Während die zunehmenden Probleme bei der Hausarztversorgung verschiedene Ursachen haben – etwa bei der Auswahl der Medizinstudenten oder beim Bereitschaftsdienst – ist die überproportionale Ballung von Fachärzten in kreisfreien Städten wie Landshut oder Passau ein echtes Ärgernis für die Bewohner der umliegenden Gemeinden. Erst 2017 hat eine Frauenärztin ihren Sitz von Vilsbiburg nach Landshut verlegt, weil sie lieber zu Fuß zur Arbeit gehen wollte. Ebenfalls unvergessen ist der Verkauf des Vilsbiburger Orthopädie-Sitzes an eine Großpraxis in Landshut; die Praxis wurde geschlossen und der Patientenstamm nach Landshut verlegt.

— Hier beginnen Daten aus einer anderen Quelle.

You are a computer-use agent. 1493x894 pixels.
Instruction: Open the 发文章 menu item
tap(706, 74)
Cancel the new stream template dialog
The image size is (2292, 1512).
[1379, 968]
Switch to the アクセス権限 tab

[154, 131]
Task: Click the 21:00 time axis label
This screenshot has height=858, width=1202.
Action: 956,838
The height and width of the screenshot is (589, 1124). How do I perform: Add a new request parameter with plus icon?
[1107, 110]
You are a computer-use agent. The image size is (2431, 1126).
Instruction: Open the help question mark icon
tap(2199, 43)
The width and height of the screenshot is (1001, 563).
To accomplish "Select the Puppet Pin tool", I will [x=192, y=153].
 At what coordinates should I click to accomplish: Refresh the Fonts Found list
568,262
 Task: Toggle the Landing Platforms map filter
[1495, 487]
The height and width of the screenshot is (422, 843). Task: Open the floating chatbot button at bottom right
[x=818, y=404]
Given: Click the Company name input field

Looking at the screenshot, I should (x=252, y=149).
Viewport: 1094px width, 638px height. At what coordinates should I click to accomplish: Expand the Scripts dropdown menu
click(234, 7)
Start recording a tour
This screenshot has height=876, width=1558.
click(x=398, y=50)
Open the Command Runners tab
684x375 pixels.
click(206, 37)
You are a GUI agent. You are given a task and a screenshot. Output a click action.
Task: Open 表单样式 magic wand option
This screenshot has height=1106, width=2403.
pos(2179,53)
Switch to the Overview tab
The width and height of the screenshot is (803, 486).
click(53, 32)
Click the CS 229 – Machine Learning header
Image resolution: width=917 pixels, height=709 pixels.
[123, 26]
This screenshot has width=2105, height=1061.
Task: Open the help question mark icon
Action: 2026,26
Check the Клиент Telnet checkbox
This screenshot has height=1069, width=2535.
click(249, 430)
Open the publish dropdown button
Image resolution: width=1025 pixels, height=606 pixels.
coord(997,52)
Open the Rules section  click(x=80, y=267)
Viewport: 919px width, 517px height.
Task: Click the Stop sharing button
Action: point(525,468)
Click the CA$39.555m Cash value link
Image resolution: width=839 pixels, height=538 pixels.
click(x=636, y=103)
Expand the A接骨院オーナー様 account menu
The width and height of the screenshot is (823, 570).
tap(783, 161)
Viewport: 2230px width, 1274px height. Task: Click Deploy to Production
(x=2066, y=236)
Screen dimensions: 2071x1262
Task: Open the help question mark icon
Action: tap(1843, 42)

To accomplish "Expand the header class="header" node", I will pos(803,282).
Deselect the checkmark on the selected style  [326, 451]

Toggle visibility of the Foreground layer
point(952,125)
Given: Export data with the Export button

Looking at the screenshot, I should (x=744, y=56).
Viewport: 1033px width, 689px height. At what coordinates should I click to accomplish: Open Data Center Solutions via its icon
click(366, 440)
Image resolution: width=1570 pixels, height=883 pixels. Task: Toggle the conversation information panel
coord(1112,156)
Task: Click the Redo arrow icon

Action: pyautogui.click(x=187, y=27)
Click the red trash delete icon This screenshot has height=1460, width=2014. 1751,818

Für Veränderungen dieser Art ist die KV nur begrenzt verantwortlich. Die Entscheidung zur Verlagerung eines Arztsitzes obliegt dem Zulassungsausschuss. Das ist ein Selbstverwaltungsgremium mit Haus¬und Fachärzten sowie Vertretern der Krankenkassen, auf das die KV keinen Einfluss hat, „auch wenn man so eine Entscheidung durchaus als unglücklich sehen kann“.
Und so zeigte die Karte durchgehend für alle Facharzt-Bereiche eine hohe Ärztedichte in Landshut sowie vereinzelte Niederlassungen im Landkreis, meistens in den Städten Vilsbiburg oder Rottenburg. Das ist bei Augenärzten ebenso wie bei Hautärzten, Frauenärzten, HNO-Ärzten und so weiter. Die Orthopäden schließlich konzentrieren sich komplett auf das Oberzentrum – 17 in Landshut und einer in Ergolding. „Und trotz dieser Ballung muss man auch noch ewig auf einen Termin warten“, lautete eine Klage der Politiker.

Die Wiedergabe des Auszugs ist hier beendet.